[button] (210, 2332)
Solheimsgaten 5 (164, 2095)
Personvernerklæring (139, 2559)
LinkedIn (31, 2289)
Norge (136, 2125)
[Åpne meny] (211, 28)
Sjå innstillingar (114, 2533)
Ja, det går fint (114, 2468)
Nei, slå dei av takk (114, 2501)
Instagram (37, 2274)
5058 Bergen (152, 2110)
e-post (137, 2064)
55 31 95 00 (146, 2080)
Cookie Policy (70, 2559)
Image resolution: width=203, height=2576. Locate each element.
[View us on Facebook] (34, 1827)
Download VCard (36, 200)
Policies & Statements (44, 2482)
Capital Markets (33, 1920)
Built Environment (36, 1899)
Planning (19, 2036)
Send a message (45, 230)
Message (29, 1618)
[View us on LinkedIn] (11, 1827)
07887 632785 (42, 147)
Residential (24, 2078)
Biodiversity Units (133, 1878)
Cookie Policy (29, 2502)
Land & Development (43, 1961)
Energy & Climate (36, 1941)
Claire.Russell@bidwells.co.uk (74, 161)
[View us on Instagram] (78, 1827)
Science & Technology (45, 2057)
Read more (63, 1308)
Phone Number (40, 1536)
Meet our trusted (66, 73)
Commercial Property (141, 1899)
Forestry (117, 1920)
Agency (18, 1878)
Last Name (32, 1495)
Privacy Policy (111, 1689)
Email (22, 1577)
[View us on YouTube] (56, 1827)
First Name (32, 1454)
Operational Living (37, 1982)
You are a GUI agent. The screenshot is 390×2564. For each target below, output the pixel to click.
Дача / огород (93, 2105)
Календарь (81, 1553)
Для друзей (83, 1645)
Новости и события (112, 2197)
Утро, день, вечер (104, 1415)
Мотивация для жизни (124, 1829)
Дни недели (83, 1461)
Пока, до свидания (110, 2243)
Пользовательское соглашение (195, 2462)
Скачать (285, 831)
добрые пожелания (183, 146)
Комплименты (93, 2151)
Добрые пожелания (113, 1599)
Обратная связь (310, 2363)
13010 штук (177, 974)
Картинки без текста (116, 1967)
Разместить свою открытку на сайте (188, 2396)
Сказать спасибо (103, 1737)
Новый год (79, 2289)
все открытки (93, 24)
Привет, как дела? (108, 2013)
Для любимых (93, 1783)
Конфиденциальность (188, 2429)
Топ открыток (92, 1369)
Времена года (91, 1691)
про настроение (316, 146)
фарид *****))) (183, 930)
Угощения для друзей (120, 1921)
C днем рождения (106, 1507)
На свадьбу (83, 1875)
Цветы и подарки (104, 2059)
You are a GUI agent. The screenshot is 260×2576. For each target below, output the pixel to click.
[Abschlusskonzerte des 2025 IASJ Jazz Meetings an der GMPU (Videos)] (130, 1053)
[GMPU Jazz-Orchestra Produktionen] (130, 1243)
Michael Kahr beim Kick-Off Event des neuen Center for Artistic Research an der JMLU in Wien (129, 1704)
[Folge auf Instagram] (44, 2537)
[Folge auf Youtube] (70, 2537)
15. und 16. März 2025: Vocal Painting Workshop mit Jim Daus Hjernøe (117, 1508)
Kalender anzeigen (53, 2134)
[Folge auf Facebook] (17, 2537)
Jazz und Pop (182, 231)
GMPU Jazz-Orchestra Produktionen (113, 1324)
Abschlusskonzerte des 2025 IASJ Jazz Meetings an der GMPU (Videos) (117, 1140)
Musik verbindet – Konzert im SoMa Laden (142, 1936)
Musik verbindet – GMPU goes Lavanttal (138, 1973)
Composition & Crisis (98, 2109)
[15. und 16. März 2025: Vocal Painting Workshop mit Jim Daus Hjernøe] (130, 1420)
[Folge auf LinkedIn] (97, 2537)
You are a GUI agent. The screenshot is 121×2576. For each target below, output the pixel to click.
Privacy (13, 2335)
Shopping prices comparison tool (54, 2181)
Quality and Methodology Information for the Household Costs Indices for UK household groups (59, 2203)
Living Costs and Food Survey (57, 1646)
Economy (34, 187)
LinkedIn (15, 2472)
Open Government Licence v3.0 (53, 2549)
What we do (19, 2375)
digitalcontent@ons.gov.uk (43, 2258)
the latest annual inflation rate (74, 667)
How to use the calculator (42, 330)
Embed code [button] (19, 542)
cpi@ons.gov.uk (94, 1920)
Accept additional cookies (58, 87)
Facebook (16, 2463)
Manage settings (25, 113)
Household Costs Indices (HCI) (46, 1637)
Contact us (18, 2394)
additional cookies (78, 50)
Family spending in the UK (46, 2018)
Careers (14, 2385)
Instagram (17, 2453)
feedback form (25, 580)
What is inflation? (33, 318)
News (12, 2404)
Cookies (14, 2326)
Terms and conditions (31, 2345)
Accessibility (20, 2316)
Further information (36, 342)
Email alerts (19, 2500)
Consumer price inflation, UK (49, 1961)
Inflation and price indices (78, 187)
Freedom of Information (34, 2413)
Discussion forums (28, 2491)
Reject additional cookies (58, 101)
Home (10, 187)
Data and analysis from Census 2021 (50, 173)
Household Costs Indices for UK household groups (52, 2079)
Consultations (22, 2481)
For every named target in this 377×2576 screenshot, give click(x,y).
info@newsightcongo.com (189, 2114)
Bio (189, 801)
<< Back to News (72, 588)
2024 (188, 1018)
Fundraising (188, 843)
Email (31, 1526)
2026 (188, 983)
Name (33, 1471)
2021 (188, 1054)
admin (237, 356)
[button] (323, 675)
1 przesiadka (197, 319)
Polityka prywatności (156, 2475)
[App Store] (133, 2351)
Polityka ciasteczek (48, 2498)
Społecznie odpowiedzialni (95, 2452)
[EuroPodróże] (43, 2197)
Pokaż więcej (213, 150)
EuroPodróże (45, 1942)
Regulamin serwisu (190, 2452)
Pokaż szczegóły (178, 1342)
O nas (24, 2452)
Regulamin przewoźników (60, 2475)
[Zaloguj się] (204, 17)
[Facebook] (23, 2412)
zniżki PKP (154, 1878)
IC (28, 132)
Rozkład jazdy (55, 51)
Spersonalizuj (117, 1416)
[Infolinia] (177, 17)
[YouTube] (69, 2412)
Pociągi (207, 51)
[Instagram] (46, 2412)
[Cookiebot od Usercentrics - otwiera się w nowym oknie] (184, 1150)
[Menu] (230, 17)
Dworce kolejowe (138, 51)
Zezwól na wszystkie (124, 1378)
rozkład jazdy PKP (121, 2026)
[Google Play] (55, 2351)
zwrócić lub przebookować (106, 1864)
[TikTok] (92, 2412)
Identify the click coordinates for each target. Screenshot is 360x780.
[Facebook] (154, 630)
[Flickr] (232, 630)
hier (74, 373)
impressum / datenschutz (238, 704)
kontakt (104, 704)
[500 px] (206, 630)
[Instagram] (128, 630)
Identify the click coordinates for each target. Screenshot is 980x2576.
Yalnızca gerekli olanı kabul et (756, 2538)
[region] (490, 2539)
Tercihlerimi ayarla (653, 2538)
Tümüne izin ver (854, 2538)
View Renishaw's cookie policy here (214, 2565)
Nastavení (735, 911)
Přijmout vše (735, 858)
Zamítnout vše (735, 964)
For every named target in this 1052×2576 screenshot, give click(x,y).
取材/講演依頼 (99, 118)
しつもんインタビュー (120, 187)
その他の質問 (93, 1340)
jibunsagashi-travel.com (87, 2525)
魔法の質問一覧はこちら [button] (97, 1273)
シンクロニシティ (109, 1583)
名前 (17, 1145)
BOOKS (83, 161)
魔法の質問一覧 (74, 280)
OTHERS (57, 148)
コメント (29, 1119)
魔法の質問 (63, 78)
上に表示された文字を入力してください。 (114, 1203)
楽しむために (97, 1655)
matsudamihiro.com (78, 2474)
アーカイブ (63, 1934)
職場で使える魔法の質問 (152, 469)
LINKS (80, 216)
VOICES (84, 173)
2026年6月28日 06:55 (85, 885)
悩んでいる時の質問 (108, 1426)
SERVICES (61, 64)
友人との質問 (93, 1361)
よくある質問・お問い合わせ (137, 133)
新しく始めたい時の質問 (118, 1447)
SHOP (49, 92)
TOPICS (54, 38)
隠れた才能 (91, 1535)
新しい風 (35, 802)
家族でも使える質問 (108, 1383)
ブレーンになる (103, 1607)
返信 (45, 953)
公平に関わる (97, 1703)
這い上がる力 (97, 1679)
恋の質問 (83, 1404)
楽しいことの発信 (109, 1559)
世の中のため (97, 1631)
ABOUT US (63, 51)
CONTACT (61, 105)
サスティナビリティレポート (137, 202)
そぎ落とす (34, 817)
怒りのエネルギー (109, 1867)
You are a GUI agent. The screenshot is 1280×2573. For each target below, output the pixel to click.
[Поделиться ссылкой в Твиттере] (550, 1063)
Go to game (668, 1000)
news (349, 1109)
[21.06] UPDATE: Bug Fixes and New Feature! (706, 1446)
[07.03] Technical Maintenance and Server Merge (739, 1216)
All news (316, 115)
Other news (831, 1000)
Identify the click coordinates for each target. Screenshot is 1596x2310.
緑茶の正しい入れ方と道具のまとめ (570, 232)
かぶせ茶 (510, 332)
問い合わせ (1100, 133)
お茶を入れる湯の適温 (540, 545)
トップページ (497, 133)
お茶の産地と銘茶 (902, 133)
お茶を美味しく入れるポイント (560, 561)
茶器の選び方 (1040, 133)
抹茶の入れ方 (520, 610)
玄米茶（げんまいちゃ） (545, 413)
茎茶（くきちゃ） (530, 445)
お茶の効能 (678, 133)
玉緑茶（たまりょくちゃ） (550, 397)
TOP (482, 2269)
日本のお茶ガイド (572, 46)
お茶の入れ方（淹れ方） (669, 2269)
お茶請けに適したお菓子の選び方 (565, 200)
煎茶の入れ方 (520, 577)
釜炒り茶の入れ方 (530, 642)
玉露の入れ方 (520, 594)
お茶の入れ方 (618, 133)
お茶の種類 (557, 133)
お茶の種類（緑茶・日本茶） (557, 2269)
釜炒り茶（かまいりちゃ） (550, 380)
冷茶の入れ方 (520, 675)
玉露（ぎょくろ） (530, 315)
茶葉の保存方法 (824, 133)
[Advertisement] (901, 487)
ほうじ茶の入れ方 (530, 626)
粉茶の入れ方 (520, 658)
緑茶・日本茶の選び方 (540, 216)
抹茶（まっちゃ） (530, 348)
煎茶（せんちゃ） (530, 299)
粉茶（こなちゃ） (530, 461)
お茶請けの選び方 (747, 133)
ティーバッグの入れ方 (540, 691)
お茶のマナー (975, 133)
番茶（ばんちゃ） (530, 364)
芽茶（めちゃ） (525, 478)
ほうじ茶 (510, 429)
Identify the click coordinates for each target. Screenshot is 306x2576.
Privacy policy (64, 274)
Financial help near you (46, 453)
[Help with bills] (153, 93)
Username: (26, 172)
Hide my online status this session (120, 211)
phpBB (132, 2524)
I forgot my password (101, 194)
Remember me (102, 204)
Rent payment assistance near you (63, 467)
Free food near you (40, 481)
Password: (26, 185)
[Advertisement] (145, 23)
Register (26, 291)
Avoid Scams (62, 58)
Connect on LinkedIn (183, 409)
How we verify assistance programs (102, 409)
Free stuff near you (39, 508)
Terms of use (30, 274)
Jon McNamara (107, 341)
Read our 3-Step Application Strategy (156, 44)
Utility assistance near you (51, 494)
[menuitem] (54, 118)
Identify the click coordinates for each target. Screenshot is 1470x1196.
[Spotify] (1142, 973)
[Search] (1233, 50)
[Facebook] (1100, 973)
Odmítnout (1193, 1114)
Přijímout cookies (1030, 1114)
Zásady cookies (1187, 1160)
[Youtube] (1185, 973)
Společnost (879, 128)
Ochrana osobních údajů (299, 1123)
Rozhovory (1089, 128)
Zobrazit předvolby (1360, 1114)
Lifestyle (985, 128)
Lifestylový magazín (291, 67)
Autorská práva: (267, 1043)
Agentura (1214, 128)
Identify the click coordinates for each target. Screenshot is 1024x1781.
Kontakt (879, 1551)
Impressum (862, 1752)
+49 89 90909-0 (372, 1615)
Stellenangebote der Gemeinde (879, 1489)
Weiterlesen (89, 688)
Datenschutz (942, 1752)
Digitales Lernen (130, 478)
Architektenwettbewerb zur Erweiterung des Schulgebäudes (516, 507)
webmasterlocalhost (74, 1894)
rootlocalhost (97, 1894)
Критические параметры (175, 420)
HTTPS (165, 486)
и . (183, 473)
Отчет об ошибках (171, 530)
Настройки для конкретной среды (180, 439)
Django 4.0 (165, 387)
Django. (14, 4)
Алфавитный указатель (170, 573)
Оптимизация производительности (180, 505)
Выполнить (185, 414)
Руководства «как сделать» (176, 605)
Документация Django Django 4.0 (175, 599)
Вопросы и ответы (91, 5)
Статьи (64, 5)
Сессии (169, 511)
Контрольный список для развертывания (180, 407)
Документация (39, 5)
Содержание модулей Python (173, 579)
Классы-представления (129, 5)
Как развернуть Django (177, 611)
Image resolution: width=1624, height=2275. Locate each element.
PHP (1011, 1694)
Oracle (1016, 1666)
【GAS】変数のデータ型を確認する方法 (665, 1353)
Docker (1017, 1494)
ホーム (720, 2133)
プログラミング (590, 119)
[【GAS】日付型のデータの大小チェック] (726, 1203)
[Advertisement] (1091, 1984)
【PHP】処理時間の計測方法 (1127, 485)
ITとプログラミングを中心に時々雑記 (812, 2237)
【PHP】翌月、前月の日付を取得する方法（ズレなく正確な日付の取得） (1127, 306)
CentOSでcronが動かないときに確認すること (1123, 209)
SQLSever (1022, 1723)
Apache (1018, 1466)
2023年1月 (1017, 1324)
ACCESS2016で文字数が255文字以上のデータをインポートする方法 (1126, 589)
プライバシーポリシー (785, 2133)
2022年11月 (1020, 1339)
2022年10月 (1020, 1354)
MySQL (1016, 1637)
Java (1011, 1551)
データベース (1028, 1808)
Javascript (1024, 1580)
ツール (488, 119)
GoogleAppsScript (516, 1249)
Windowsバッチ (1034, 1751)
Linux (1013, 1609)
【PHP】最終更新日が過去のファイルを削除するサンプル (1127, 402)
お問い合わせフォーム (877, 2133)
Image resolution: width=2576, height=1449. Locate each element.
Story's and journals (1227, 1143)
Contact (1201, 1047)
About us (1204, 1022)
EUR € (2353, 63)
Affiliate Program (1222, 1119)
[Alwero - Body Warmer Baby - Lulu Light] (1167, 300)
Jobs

..............................

Your task: Look over the records above, and wherever a line contains the string "Facebook", copy that line.

Result:
[View us on Facebook] (34, 1827)
[Folge auf Facebook] (17, 2537)
Facebook (16, 2463)
[Facebook] (23, 2412)
[Facebook] (154, 630)
[Facebook] (1100, 973)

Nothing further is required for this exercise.